On August 22, 2012, VH1 renewed the series for a third season to premiere in late 2013. It was announced in September 2012, that Single Ladies''' creator and executive producer Stacy A. Littlejohn had chosen to leave after the second season. Littlejohn stated, "After two incredible seasons of Single Ladies, I have decided to entrust the show to the safe hands of VH1. Having fostered it from its inception, I’ve found great satisfaction in seeing these characters come to life on the screen, and am proud of what the show has become. But after two all-consuming seasons immersed in its production in the great city of Atlanta, I’ve decided it’s time to shift my focus to my life in Los Angeles and the creation of new projects." On May 20, 2013, the arrival of three new cast members was revealed: Letoya Luckett, Damien Wayans, Lesley-Ann Brandt were signed on as recurring cast members. ADR recording for the series was done at recording studio Cherry Beach Sound.

Tie-ins
To coincide with the third season, the series launched an e-book series. Written by New York Times author Ashley Antoinette, the e-book series helped to serve as an companion to the drama series picking up after the second-season finale.
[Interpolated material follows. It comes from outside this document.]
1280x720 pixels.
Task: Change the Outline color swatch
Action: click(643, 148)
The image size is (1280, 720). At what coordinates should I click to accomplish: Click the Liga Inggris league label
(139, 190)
 Single Ladies: April No Sex in the City: 1. Released November 26, 2013.
 Single Ladies: Raquel Trois: 2. Released December 3, 2013.
 Single Ladies: Keisha A Couple of Forevers: 3. Released December 10, 2013.
 Single Ladies: Three Stories (Bundle). Released December 17, 2013.

Reception
Critical reception of Single Ladies were not too favorable, Media Life Magazine reporter Tom Conroy reported that, "The female characters are either one-note (Keisha), inscrutable (April) or incoherent (Val). It’s unfair to blame the actresses. The writers are the ones who can’t decide if Val, for example, is the kind of girl who would make men wait 90 days or the kind of girl who would use a phrase like "tap this" referring to herself."

Ginia Bellafante of The New York Times reports that ""Single Ladies" has issues with black men, who are depicted as way too self-regarding, and blond women, who are simply taking up too much space on the planet. Not altogether predictably, the show reserves a certain kindness for that forgotten minority: the boyish white man. Apparently "Single Ladies" has yet to see "The Hangover Part II"." Hank Steuver of The Washington Post said that, "It's the TV equivalent of a beach read with no words. Even  if "Single Ladies" can be enjoyed in some basic brainless way (and even  though it's safely sequestered on VH1, where standards are aggressively  low), there's something steadfastly embarrassing about it."

Britni Danielle of clutchmagonline.com said "VH1 released the trailer for its new show, Single Ladies over the weekend and it looks promising!" and went on to say that "With shows like Basketball Wives, What Chili Wants, and Lets Talk About Pep, VH1 has been trying hard  to produce (reality) shows that appeal to Black women. Let’s hope this new one is worth our time."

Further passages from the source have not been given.